§ **Job**:
Replace every occurrence of "computer-use agent" in the lines below with "desktop assistant", leaving everything else unchanged.

§ **Records for processing**:

* BEGIN *

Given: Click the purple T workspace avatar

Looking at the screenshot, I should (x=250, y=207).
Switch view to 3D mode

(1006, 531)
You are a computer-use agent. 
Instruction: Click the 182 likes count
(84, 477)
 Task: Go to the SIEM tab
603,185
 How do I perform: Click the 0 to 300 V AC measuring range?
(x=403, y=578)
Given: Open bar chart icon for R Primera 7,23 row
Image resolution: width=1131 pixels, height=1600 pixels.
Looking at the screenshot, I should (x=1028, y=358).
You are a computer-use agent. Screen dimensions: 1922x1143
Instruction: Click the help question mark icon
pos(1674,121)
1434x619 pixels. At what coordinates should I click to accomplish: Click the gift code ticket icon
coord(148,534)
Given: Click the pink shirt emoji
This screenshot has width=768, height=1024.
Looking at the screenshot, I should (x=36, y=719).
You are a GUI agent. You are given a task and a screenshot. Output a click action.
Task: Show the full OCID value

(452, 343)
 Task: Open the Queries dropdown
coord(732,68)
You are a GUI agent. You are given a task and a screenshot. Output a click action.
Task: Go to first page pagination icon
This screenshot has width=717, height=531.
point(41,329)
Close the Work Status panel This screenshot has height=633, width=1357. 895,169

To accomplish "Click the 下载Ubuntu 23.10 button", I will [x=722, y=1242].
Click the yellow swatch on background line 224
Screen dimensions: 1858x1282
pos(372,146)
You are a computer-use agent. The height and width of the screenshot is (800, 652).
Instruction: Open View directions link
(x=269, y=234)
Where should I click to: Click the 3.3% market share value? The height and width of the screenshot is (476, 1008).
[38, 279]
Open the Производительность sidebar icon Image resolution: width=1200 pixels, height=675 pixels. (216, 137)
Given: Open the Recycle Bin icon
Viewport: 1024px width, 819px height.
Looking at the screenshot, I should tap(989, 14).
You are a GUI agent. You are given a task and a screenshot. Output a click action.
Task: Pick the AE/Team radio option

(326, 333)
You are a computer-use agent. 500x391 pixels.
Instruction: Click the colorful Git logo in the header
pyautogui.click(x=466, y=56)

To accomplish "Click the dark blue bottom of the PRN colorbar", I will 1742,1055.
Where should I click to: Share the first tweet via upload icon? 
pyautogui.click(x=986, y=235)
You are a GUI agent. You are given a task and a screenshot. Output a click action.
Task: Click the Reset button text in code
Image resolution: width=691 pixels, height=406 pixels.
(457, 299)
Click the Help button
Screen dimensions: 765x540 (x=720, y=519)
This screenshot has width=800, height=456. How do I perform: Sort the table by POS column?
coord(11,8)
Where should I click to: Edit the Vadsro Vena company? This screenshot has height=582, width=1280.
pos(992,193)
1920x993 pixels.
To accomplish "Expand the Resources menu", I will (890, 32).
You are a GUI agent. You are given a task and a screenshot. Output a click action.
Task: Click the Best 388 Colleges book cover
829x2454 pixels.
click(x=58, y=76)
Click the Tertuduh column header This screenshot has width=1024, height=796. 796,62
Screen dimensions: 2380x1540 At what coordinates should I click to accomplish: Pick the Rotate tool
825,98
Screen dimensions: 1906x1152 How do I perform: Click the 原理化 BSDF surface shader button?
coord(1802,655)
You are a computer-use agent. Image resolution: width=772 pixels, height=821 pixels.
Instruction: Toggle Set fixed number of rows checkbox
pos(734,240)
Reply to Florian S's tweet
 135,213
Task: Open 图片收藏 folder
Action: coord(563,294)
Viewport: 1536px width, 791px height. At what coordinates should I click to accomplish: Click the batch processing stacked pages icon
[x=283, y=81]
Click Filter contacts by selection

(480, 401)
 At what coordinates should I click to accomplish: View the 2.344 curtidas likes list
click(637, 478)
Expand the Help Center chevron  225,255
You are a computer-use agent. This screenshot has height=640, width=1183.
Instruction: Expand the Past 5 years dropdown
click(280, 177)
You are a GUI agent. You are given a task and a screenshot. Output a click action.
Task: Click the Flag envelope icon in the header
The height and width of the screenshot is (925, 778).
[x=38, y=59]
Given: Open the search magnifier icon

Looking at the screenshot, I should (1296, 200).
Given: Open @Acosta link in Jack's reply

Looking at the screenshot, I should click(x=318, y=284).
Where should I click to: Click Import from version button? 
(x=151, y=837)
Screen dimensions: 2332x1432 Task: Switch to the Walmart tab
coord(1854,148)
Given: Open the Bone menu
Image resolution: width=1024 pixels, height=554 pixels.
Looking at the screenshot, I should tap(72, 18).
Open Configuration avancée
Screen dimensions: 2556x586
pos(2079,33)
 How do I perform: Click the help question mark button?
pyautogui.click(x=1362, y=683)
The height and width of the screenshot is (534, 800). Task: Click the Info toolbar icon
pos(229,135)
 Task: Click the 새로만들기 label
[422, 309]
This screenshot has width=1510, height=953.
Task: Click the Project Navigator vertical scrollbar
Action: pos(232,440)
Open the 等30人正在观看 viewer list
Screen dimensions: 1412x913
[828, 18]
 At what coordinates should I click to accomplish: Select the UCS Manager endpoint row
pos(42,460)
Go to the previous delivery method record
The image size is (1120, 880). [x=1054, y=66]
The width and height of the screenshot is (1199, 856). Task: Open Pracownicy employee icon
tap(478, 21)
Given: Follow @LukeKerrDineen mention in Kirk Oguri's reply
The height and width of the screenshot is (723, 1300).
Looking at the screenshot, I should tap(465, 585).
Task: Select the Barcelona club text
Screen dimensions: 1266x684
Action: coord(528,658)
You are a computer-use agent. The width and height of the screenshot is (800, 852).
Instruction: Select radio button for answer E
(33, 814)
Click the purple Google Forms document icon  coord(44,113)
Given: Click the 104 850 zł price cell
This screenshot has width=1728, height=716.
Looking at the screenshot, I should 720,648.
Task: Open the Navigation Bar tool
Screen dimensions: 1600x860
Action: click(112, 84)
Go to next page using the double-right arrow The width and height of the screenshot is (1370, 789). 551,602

* END *

§ **Task answer**:
Given: Click the purple T workspace avatar

Looking at the screenshot, I should (x=250, y=207).
Switch view to 3D mode

(1006, 531)
You are a desktop assistant. 
Instruction: Click the 182 likes count
(84, 477)
 Task: Go to the SIEM tab
603,185
 How do I perform: Click the 0 to 300 V AC measuring range?
(x=403, y=578)
Given: Open bar chart icon for R Primera 7,23 row
Image resolution: width=1131 pixels, height=1600 pixels.
Looking at the screenshot, I should (x=1028, y=358).
You are a desktop assistant. Screen dimensions: 1922x1143
Instruction: Click the help question mark icon
pos(1674,121)
1434x619 pixels. At what coordinates should I click to accomplish: Click the gift code ticket icon
coord(148,534)
Given: Click the pink shirt emoji
This screenshot has width=768, height=1024.
Looking at the screenshot, I should (x=36, y=719).
You are a GUI agent. You are given a task and a screenshot. Output a click action.
Task: Show the full OCID value

(452, 343)
 Task: Open the Queries dropdown
coord(732,68)
You are a GUI agent. You are given a task and a screenshot. Output a click action.
Task: Go to first page pagination icon
This screenshot has width=717, height=531.
point(41,329)
Close the Work Status panel This screenshot has height=633, width=1357. 895,169

To accomplish "Click the 下载Ubuntu 23.10 button", I will [x=722, y=1242].
Click the yellow swatch on background line 224
Screen dimensions: 1858x1282
pos(372,146)
You are a desktop assistant. The height and width of the screenshot is (800, 652).
Instruction: Open View directions link
(x=269, y=234)
Where should I click to: Click the 3.3% market share value? The height and width of the screenshot is (476, 1008).
[38, 279]
Open the Производительность sidebar icon Image resolution: width=1200 pixels, height=675 pixels. (216, 137)
Given: Open the Recycle Bin icon
Viewport: 1024px width, 819px height.
Looking at the screenshot, I should tap(989, 14).
You are a GUI agent. You are given a task and a screenshot. Output a click action.
Task: Pick the AE/Team radio option

(326, 333)
You are a desktop assistant. 500x391 pixels.
Instruction: Click the colorful Git logo in the header
pyautogui.click(x=466, y=56)

To accomplish "Click the dark blue bottom of the PRN colorbar", I will 1742,1055.
Where should I click to: Share the first tweet via upload icon? 
pyautogui.click(x=986, y=235)
You are a GUI agent. You are given a task and a screenshot. Output a click action.
Task: Click the Reset button text in code
Image resolution: width=691 pixels, height=406 pixels.
(457, 299)
Click the Help button
Screen dimensions: 765x540 (x=720, y=519)
This screenshot has width=800, height=456. How do I perform: Sort the table by POS column?
coord(11,8)
Where should I click to: Edit the Vadsro Vena company? This screenshot has height=582, width=1280.
pos(992,193)
1920x993 pixels.
To accomplish "Expand the Resources menu", I will (890, 32).
You are a GUI agent. You are given a task and a screenshot. Output a click action.
Task: Click the Best 388 Colleges book cover
829x2454 pixels.
click(x=58, y=76)
Click the Tertuduh column header This screenshot has width=1024, height=796. 796,62
Screen dimensions: 2380x1540 At what coordinates should I click to accomplish: Pick the Rotate tool
825,98
Screen dimensions: 1906x1152 How do I perform: Click the 原理化 BSDF surface shader button?
coord(1802,655)
You are a desktop assistant. Image resolution: width=772 pixels, height=821 pixels.
Instruction: Toggle Set fixed number of rows checkbox
pos(734,240)
Reply to Florian S's tweet
 135,213
Task: Open 图片收藏 folder
Action: coord(563,294)
Viewport: 1536px width, 791px height. At what coordinates should I click to accomplish: Click the batch processing stacked pages icon
[x=283, y=81]
Click Filter contacts by selection

(480, 401)
 At what coordinates should I click to accomplish: View the 2.344 curtidas likes list
click(637, 478)
Expand the Help Center chevron  225,255
You are a desktop assistant. This screenshot has height=640, width=1183.
Instruction: Expand the Past 5 years dropdown
click(280, 177)
You are a GUI agent. You are given a task and a screenshot. Output a click action.
Task: Click the Flag envelope icon in the header
The height and width of the screenshot is (925, 778).
[x=38, y=59]
Given: Open the search magnifier icon

Looking at the screenshot, I should (1296, 200).
Given: Open @Acosta link in Jack's reply

Looking at the screenshot, I should click(x=318, y=284).
Where should I click to: Click Import from version button? 
(x=151, y=837)
Screen dimensions: 2332x1432 Task: Switch to the Walmart tab
coord(1854,148)
Given: Open the Bone menu
Image resolution: width=1024 pixels, height=554 pixels.
Looking at the screenshot, I should tap(72, 18).
Open Configuration avancée
Screen dimensions: 2556x586
pos(2079,33)
 How do I perform: Click the help question mark button?
pyautogui.click(x=1362, y=683)
The height and width of the screenshot is (534, 800). Task: Click the Info toolbar icon
pos(229,135)
 Task: Click the 새로만들기 label
[422, 309]
This screenshot has width=1510, height=953.
Task: Click the Project Navigator vertical scrollbar
Action: pos(232,440)
Open the 等30人正在观看 viewer list
Screen dimensions: 1412x913
[828, 18]
 At what coordinates should I click to accomplish: Select the UCS Manager endpoint row
pos(42,460)
Go to the previous delivery method record
The image size is (1120, 880). [x=1054, y=66]
The width and height of the screenshot is (1199, 856). Task: Open Pracownicy employee icon
tap(478, 21)
Given: Follow @LukeKerrDineen mention in Kirk Oguri's reply
The height and width of the screenshot is (723, 1300).
Looking at the screenshot, I should tap(465, 585).
Task: Select the Barcelona club text
Screen dimensions: 1266x684
Action: coord(528,658)
You are a desktop assistant. The width and height of the screenshot is (800, 852).
Instruction: Select radio button for answer E
(33, 814)
Click the purple Google Forms document icon  coord(44,113)
Given: Click the 104 850 zł price cell
This screenshot has width=1728, height=716.
Looking at the screenshot, I should 720,648.
Task: Open the Navigation Bar tool
Screen dimensions: 1600x860
Action: click(112, 84)
Go to next page using the double-right arrow The width and height of the screenshot is (1370, 789). 551,602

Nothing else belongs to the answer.